Sono quattro i capolavori assoluti ispirati dal paesaggio napoletano “Zeza-zeza”, “Padroni della strada”, “A Porta Capuana” e il “Pallonetto di Santa Lucia”. Dei suoi soggiorni a Parigi con gli amici Scoppetta e Ragione voglio ricordare “La Parigina”, “Teatro dell’Opera”, “Autunno a Parigi”, “Sole a Parigi” e uno degli ultimi dipinti sulle rive della Senna nel 1902, “Boulevard Bonnes Nouvelles”. La lezione appresa a Parigi e lo stile partenopeo furono un’ottima combinazione per magnifici pastelli tra cui “Mia moglie” e “Alfonsina” e, in questo stesso stile, il ritratti ad olio “Alfonsina e Maria” e i successivi “Virginia” e “Autoritratto con la nipote”.

In una collezione privata a Larino si conserva un ritratto acquerellato di Lina Pietravalle, giornalista e nota scrittrice negli anni ’20-’30, che ho avuto modo di ammirare e apprezzarne  la freschezza dello stile, la  padronanza della tecnica, la naturalezza della figura, lontana da ogni accademismo, colta e bloccata nella sua più spontanea e serena espressione di donna giovane e attraente nella sua semplice ma vera eleganza.

Purtroppo molte opere del maestro molisano, e in particolare quelle del suo primo periodo, sono andate disperse, anche a causa degli eventi bellici, ovvero la prima e la seconda guerra mondiale. Tuttavia in una  biografia che il Giannelli scrisse quando de Lisio era ancora in vita si ricorda che alcune opere furono acquistate da importanti personaggi e tra questi il re Vittorio Emanuele III.

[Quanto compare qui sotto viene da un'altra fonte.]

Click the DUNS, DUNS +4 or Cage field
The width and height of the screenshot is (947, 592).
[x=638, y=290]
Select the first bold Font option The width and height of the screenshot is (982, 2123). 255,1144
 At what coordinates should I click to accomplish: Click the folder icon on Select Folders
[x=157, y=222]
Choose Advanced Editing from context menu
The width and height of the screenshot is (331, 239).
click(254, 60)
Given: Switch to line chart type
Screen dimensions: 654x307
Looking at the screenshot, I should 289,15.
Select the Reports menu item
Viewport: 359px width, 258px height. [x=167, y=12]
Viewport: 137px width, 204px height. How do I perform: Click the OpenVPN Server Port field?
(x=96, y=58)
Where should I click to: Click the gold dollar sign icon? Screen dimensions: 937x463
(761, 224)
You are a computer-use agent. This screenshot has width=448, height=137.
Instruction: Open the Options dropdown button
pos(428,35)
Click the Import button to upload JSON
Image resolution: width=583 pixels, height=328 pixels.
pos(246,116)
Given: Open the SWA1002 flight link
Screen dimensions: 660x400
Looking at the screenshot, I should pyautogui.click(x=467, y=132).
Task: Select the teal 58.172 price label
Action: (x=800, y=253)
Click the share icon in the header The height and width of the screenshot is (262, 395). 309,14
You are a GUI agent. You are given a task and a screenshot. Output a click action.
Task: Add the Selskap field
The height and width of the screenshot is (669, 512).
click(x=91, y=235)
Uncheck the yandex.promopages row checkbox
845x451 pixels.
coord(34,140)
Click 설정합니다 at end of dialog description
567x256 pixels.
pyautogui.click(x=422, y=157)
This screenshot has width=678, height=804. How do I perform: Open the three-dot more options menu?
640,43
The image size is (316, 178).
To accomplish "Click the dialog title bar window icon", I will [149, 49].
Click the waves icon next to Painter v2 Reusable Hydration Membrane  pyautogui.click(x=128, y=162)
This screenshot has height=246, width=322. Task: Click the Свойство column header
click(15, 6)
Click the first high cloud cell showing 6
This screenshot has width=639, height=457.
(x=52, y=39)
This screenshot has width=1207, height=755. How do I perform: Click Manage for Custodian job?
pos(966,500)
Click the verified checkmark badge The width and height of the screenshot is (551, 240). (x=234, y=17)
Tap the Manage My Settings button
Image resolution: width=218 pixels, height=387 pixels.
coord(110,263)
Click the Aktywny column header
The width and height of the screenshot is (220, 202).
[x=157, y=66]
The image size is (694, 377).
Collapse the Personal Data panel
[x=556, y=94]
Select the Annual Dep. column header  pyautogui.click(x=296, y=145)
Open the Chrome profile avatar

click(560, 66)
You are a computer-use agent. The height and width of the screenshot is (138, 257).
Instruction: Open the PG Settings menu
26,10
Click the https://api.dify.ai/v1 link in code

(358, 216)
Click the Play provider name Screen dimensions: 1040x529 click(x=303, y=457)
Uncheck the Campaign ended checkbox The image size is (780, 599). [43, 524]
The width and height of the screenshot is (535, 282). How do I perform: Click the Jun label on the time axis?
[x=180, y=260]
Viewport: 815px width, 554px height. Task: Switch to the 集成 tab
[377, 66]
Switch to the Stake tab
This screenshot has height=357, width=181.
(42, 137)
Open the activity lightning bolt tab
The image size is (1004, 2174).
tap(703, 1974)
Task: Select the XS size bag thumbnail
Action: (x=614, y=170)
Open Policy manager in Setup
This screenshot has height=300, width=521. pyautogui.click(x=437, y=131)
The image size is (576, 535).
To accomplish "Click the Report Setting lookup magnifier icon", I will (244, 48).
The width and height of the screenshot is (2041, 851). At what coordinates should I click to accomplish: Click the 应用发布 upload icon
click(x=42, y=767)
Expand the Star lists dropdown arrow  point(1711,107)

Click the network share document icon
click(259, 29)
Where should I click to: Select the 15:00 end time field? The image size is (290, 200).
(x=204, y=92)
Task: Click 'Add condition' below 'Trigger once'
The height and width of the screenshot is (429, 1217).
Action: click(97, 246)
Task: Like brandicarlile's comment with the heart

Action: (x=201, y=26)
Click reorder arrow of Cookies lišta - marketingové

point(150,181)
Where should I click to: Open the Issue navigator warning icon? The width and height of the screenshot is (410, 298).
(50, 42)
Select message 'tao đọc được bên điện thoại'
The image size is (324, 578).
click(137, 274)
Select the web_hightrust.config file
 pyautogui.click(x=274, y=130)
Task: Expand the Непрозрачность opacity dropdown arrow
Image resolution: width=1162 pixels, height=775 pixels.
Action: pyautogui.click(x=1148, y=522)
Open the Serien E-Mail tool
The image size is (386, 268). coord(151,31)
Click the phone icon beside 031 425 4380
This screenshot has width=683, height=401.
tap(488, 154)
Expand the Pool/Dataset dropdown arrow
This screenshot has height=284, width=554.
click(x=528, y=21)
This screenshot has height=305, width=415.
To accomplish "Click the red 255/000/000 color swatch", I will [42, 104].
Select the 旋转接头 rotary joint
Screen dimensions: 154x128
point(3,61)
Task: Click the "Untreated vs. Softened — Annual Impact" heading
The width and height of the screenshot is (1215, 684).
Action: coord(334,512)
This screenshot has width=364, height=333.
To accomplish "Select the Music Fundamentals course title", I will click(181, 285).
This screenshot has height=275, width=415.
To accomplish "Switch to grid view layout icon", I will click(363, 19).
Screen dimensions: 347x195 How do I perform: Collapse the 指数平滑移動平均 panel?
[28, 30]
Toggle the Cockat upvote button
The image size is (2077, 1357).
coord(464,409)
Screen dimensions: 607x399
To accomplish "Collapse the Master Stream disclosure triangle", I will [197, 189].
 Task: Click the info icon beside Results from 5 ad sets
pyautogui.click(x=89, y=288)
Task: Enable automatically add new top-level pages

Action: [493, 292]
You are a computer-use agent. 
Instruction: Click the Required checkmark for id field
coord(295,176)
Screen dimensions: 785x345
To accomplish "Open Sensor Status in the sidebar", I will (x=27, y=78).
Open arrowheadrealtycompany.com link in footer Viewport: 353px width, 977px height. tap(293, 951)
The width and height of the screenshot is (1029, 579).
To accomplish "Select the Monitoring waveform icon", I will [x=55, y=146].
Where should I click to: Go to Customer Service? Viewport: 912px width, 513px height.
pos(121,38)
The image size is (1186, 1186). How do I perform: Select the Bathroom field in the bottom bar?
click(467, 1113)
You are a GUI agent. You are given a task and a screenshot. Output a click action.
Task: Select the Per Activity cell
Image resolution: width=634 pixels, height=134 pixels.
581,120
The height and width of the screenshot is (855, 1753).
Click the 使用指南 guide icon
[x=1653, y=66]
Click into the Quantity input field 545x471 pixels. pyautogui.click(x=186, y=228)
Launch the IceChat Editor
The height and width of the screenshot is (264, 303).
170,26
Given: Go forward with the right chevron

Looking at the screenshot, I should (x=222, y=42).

Tanti altri suoi dipinti si sono conservati in diverse città italiane, soprattutto in collezioni private e uno molto noto, inizialmente conservato nella Galleria Nazionale di Arte Moderna a Roma è adesso  a Palazzo Chigi. L’opera titolata “Ultimo inverno” è del 1897, rappresenta un vecchio barbone sotto una coperta in un angolo di Roma, sviluppa pertanto il tema della vecchiaia e della povertà, restituendoci anche la forte sensibilità umana del de Lisio, questo verismo sociale prende coscienza e trova  forma anche in un altro suo dipinto conservato a Buenos Aires dal titolo “Gente semplice” che ha per tema le migrazioni italiane.

Altri saggi mirabili della sua intensa produzione artistica, che non si limitò alla tela e ai piccoli formati, si possono ammirare tra i disegni ornamentali della Galleria Umberto di Napoli, nel duomo di Fontanarosa (Avellino), nella chiesa di Sant’Elena Sannita, nel Municipio di Acerra, e a Campobasso nella Banca d’Italia, nell’Istituto Tecnico “Pilla” e nel Teatro Savoia.

Quest’ultimo, chiamato in un primo periodo “Teatro Sociale” era sorto negli anni ’20 sull’area dove precedentemente fu eretto il Teatro Margherita, e fu inaugurato nel 1926 con la rappresentazione della Tosca di Puccini. Al suo interno si possono ammirare le pitture realizzate da Arnaldo de Lisio, sono scene di vita quotidiana e vedute caratteristiche di Campobasso e del Molise, mentre tutta la volta   della platea è occupata, in maniera davvero suggestiva, dalla enorme pittura allegorica de “Il Trionfo dei Sanniti”.

Arnaldo de Lisio nato a Castelbottaccio nel 1869 visse e lavorò a Napoli, artista di grande talento, aperto alle novità e infaticabile lasciò questo mondo di notte, nel 1949, tra i fedeli compagni di una vita,  i suoi pennelli e i suoi colori. Morì ottantenne lasciando molte opere incompiute, mentre nel suo ultimo quadro ritrasse l’amata nipotina.  A ricordo di questa sua eccezionale se non ineguagliabile carriera di artista impegnato e affermato fu collocata dal Comune sulla facciata della sua abitazione una lapide che lo identifica in veste di “maestro del colore”.